* PROBLEMS
a) Answer these questions about the mailing list post on yum package management, giving one answer per line:
(i) Which directory holds the yum repo listing?
(ii) What setting in a .repo file turns that repository off?
(iii) Which two ticker symbols does the post say show up on NASDAQ?
b) Extend the mailing list post on yum package management past its final sentence.

* EXTRACT
[ale] RPM/yum/package management
Michael B. Trausch
mike at trausch.us
Fri Aug 24 14:23:42 EDT 2007
James P. Kinney III, on 08/23/2007 08:59 PM said:
>
> This is an issue with a few repos out there that are known to have
> compatibility issues with the main distro(s) release. For future
> reference the yum repo listing is in /etc/yum.repos.d/ and they can be
> turned off by editing the file foo.repo and setting enabled=0. By
> narrowing down the repo list, you narrow down the requirements list and
> thus the opportunity for problems.
>
> Or using a tool like yumex, which is more complete (IMHO) gui wrapper
> that pirut, it is easy to activate and deactivate repos (and deselect
> packages with dependency issues.). A big factor I see often is a package
> is updated and built using a lib that i also going to be updated. But
> for reasons I don't follow, the lib package is NOT also put up on the
> repo server (or the sync isn't finished yet).
>
Worth looking into if I look in that direction again. Thank goodness
for Gmail-backed mail and mailing list archives. :)
>
> It is hard enough to get a business entrenched with that stinking dog
> pile from Redmond to look at Linux as a viable alternative. If debian
> was findable on NASDAQ it would help. So far RHT shows up and so does
> NOVL and that makes what I do much easier.
>
I have always wondered what it is about ticker symbols that make things
automatically good to look into. After all, just because a business is
managed well and can turn profits doesn't necessarily mean that it's
something that is good---take a look at Microsoft, for instance.

* COLLECTED DATA
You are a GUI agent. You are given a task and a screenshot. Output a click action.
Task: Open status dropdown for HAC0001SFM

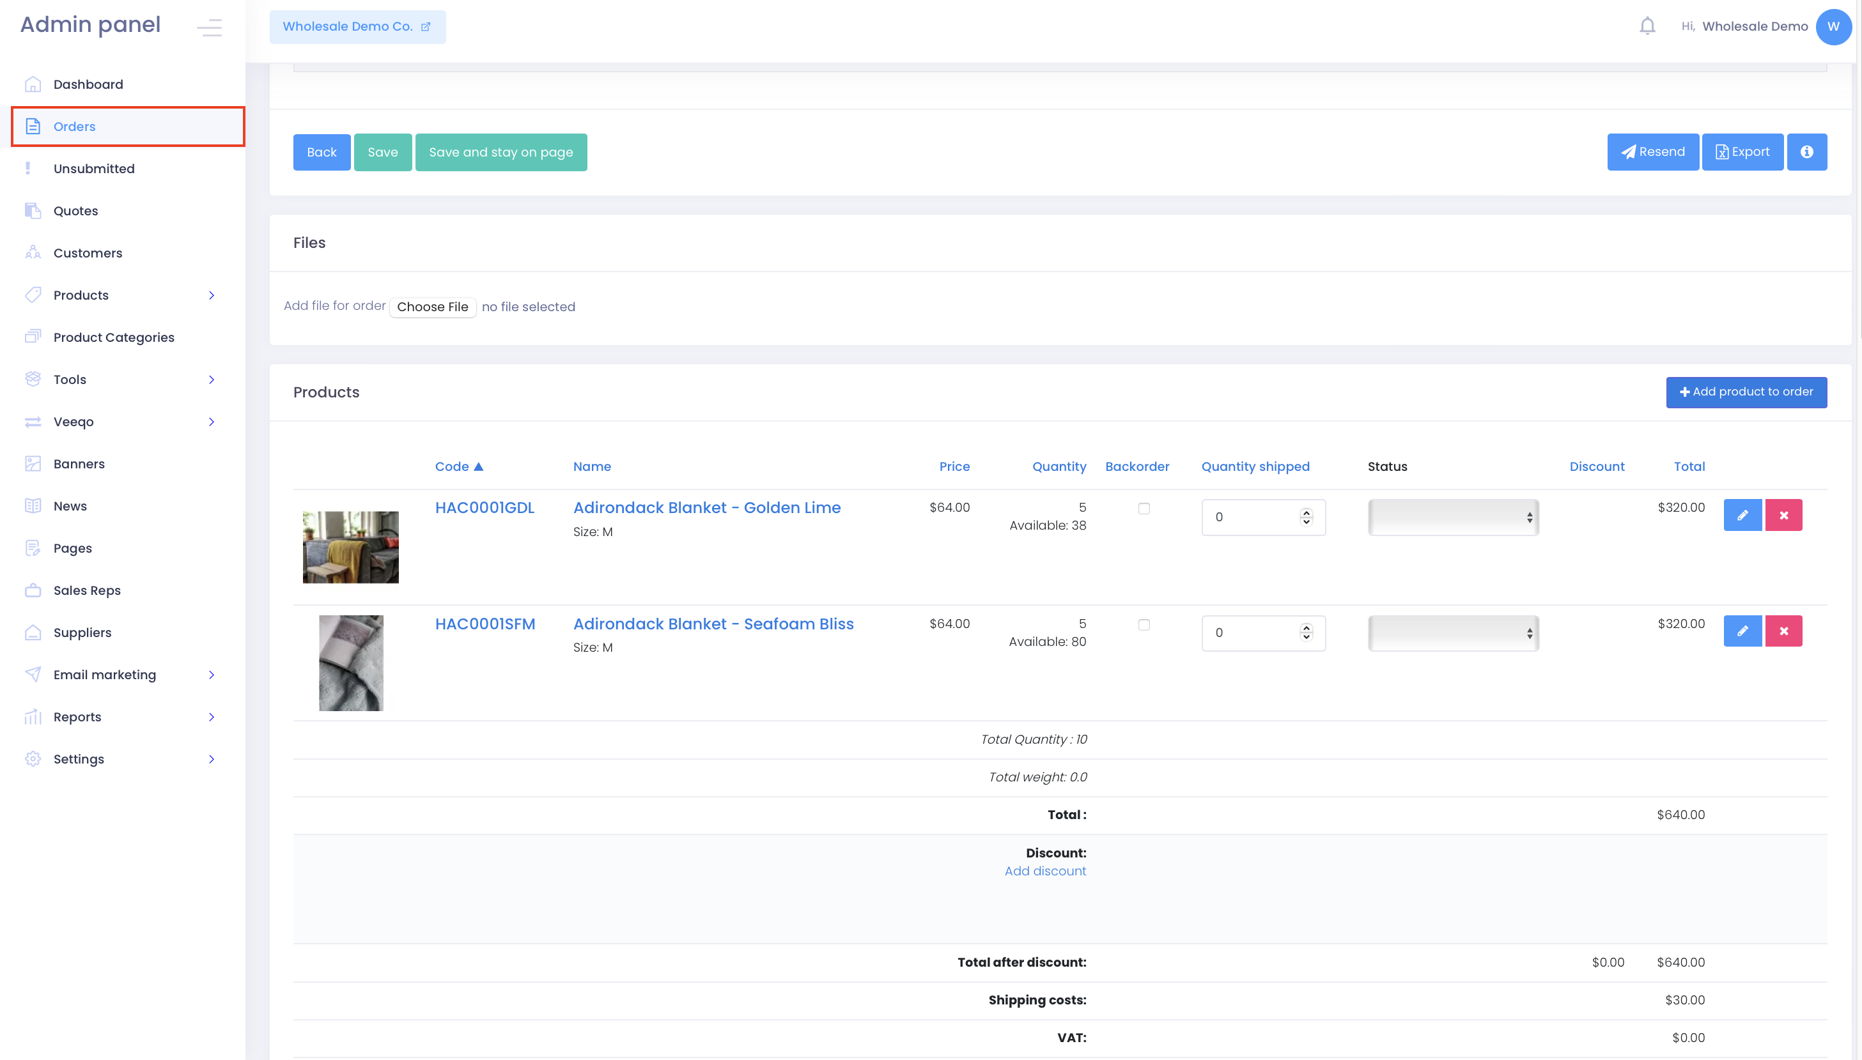(1453, 633)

* ANSWER LIST
a)
(i) /etc/yum.repos.d/
(ii) enabled=0
(iii) RHT and NOVL

b)
Perhaps it's a personal view thing for me---I frankly don't care about
the status commercial backing of something as a factor in choosing it
over something else. That having been said, it's getting easier to use
Ubuntu as a distribution for business, because businesses are warming up
to it---I suppose because they have confidence that they can call
Canonical or some other downstream provider for service and support of
the system as a whole. Given the experiences that I have had on that
front from other companies, though, it's something that I've learned not
to rely on---I've worked in environments that, for example, relied on
Sun to provide support and would often find that it was far
quicker---and sometimes easier, too---to find a solution that worked
without calling them at all.
Pure confuzzlement as far as I am concerned, at least on that one aspect
of things. :)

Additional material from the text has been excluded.